Immersive technology is already blurring the line between in-person and virtual collaboration 

 

(Image Source: dotschock/Shutterstock.com)

Walking together for the first time through the top floors of what was soon to become Boston’s newest major residential tower, the building project’s top architects and engineers entered one of the spacious condominiums and made a horrifying discovery: Some of the unit’s large windows provided a clear, direct, unimpeded view—into neighboring apartments. That meant, of course, that the neighbors would just as easily be able to see in. It was an intrusion on privacy that would never fly with the fussy prospective buyers of these high-end dwellings. The windows on the top floors would have to be re-angled, which would entail changes to the very structure of the 32-floor building.

 

Having to make big changes to a building well along into construction is every builder’s nightmare. Such alterations can run millions of dollars and entail months of delays. But in this case, fixing the building was the work of a few hours, at relatively trivial cost. That’s because ground hadn’t even been broken on the project yet. The group walk-through of the top floors had taken place entirely in virtual reality, via a 3D computer-generated simulation of the planned structure, shared over headsets by key members of the design team, who were actually in their offices in different cities.

• **Data provided**
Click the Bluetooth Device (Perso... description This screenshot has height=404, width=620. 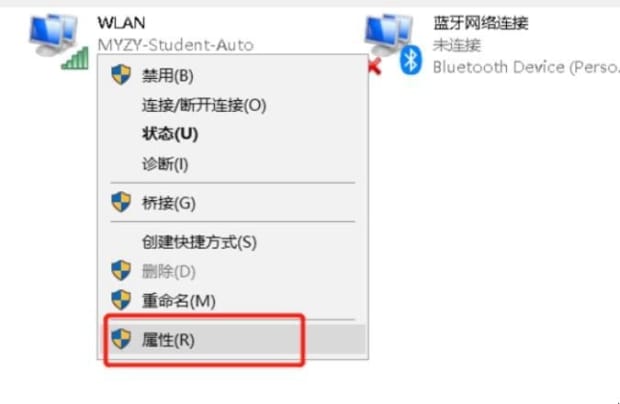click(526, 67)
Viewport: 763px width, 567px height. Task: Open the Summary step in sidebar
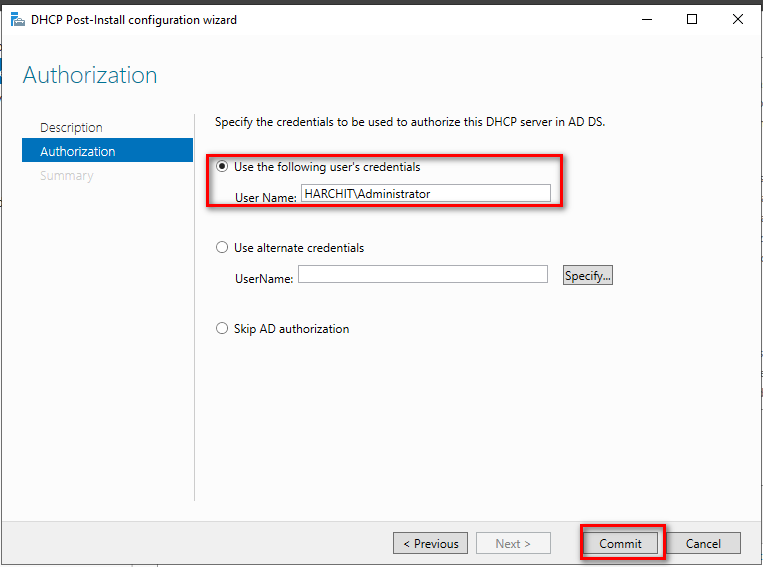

• **What to do**
1. Copy everything in the immersive technology text from "Walking together for" down to "the 32-floor building.".
2. Write the next part of the immersive technology text, picking up after its last sentence.

• **Answers to each task**
1.
Walking together for the first time through the top floors of what was soon to become Boston’s newest major residential tower, the building project’s top architects and engineers entered one of the spacious condominiums and made a horrifying discovery: Some of the unit’s large windows provided a clear, direct, unimpeded view—into neighboring apartments. That meant, of course, that the neighbors would just as easily be able to see in. It was an intrusion on privacy that would never fly with the fussy prospective buyers of these high-end dwellings. The windows on the top floors would have to be re-angled, which would entail changes to the very structure of the 32-floor building.

2.
Virtual reality and other Immersive-reality technologies can make people feel as if they’re physically inside and interacting with computer-generated spaces and objects—a bit like stepping through your computer screen into a world behind it. These sometimes very real-seeming 3D simulations, usually experienced via special high-tech goggles and other gear, can provide highly compelling, even astonishing adventures in the sorts of artificial worlds that have long been the stuff of science fiction.

 

Increasingly, though, immersive reality is being harnessed for a more down-to-Earth purpose: Bringing people who are at a physical distance together into artificial rooms and other synthetic environments where they can collaboratively learn, share ideas, make discoveries, solve problems, and simply catch each other up, often in ways far more engaging and illuminating than email, phone conversations, or Zoom meetings. “You can communicate in a Zoom meeting,” says Jacob Loewenstein, vice president and head of business for immersive-reality software company Spatial Systems. “But in virtual reality you can connect in a way that you just can’t on a flat screen.”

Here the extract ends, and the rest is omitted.